▸ Aim of the task: Rewrite the data from the line containing "The height and width of the screenshot is (579, 1349)." up to and including the line containing "Action: click(x=457, y=11)" as a Markdown table with the columns Row and Line, one numbered row per line. Leave out blank lines and pictures.

▸ Exercise data:
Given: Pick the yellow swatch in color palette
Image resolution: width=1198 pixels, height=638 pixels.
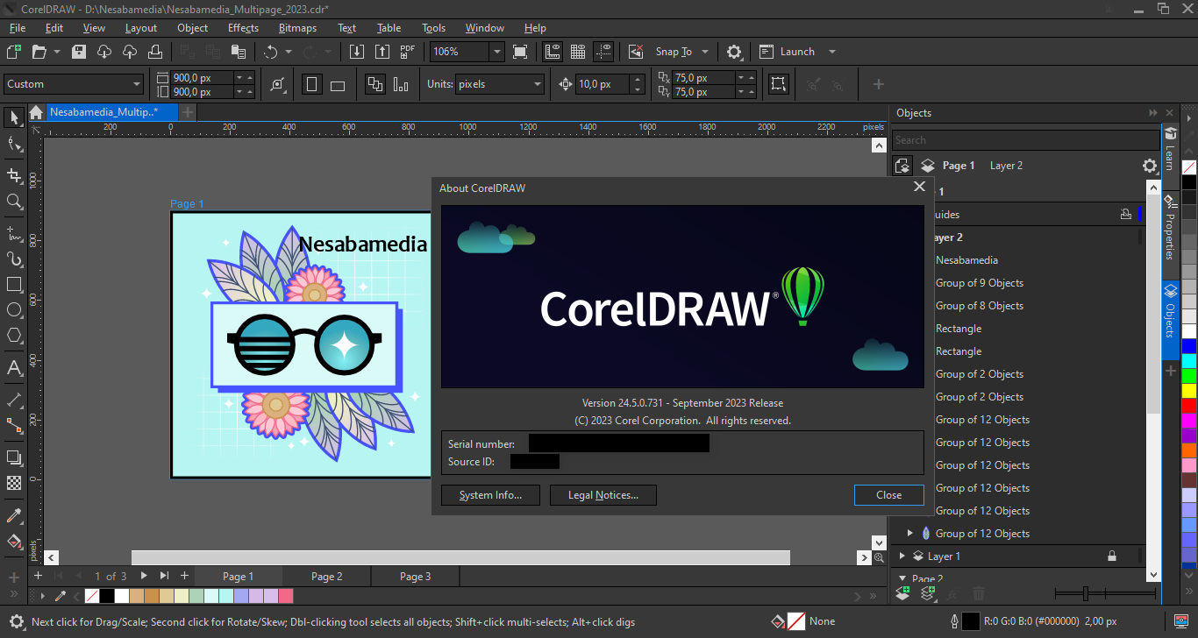Looking at the screenshot, I should 1188,391.
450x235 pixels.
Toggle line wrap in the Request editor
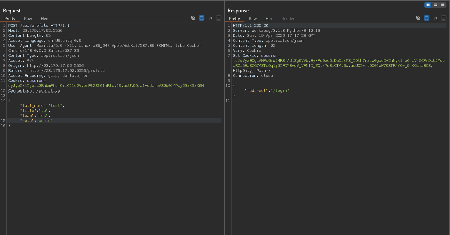(x=201, y=18)
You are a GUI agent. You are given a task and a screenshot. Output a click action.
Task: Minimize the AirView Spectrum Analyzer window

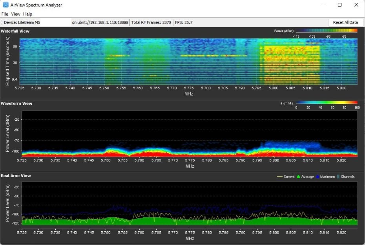(x=324, y=5)
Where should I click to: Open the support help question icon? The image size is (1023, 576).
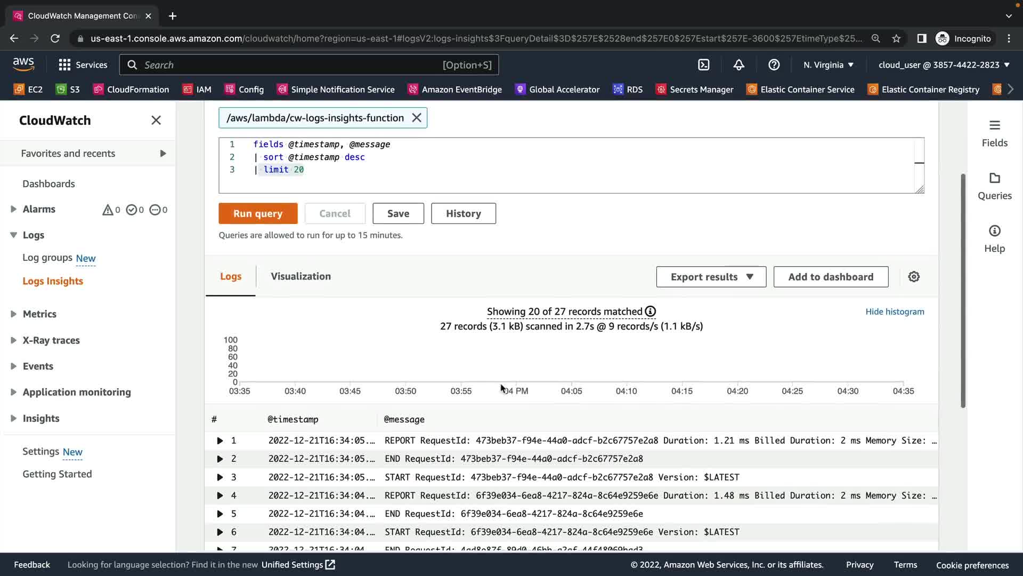(774, 65)
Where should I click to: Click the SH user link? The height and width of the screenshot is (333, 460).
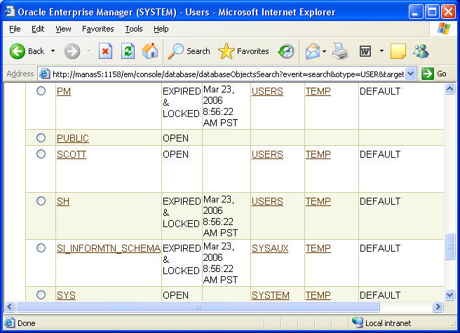[x=63, y=201]
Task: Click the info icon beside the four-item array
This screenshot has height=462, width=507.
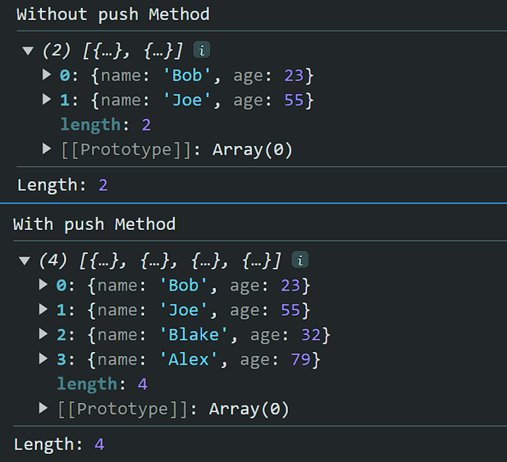Action: tap(300, 260)
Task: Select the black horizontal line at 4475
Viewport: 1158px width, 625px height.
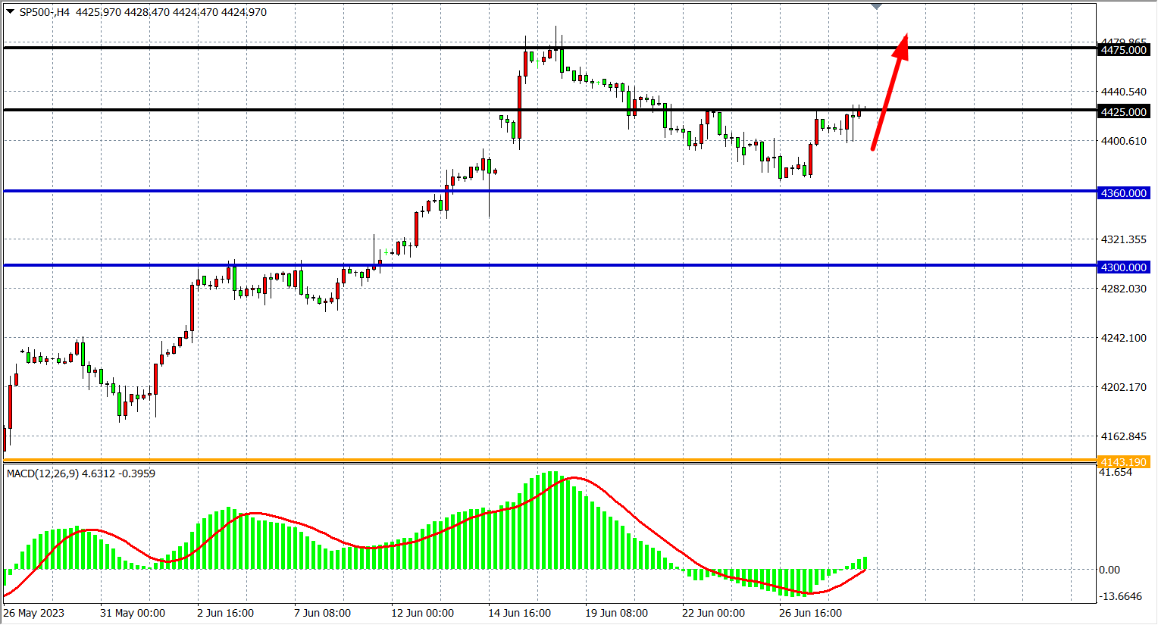Action: point(303,48)
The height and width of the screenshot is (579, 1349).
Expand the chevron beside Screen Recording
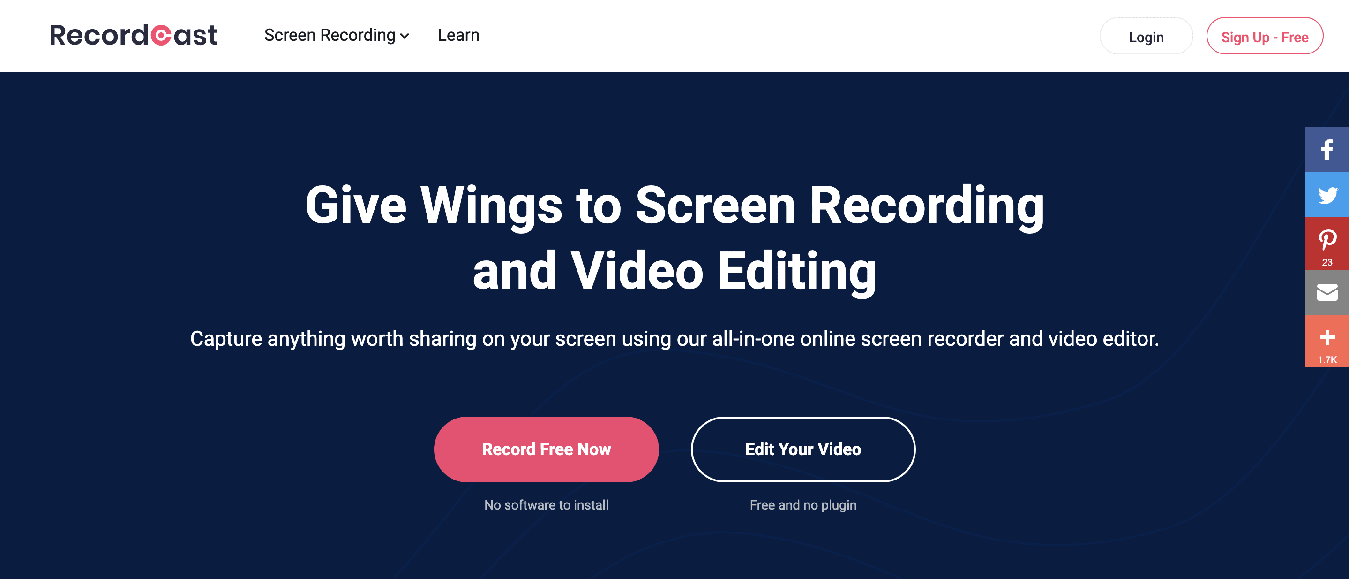pyautogui.click(x=404, y=36)
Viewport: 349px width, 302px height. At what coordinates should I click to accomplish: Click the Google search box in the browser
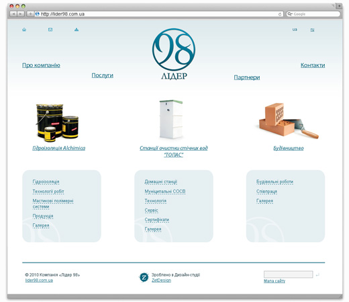pos(313,14)
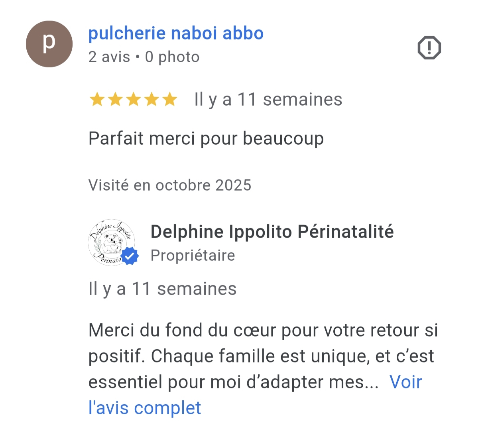Click the reply line 'positif. Chaque famille est unique'
Screen dimensions: 486x433
pos(261,356)
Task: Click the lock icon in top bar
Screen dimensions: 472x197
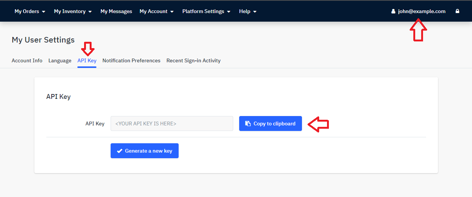Action: click(x=457, y=11)
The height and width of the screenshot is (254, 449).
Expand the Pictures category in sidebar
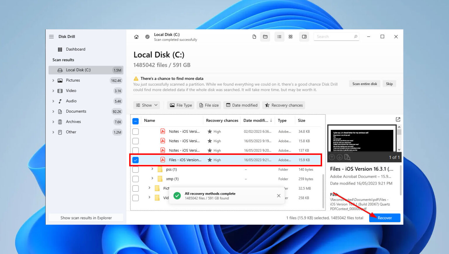53,80
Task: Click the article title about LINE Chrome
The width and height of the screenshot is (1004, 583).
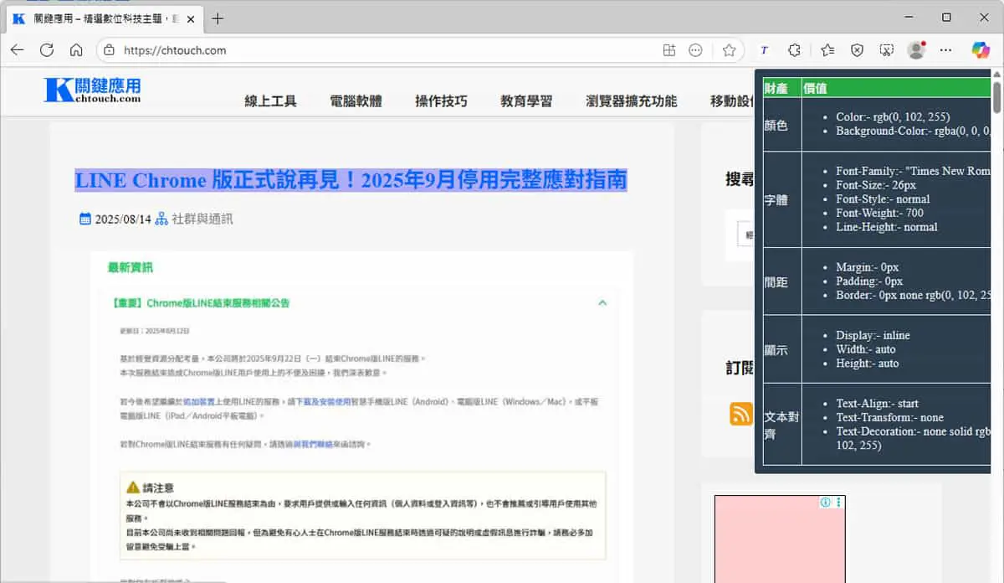Action: click(x=351, y=180)
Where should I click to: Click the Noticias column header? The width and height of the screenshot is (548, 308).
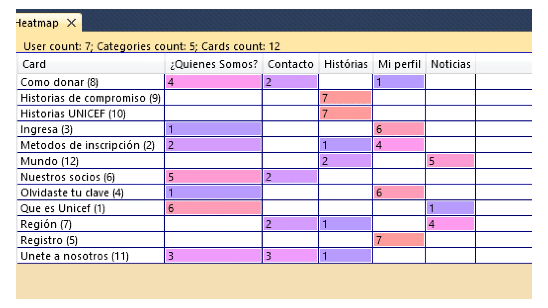(x=451, y=64)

▸ Result of this task:
| Row | Line |
|---|---|
| 1 | The height and width of the screenshot is (579, 1349). |
| 2 | Expand the chevron beside Screen Recording |
| 3 | pyautogui.click(x=404, y=36) |
| 4 | Viewport: 349px width, 302px height. At what coordinates should I click to accomplish: Click the Google search box in the browser |
| 5 | pos(313,14) |
| 6 | Click the reply line 'positif. Chaque famille est unique' |
| 7 | Screen dimensions: 486x433 |
| 8 | pos(261,356) |
| 9 | Task: Click the lock icon in top bar |
| 10 | Screen dimensions: 472x197 |
| 11 | Action: click(x=457, y=11) |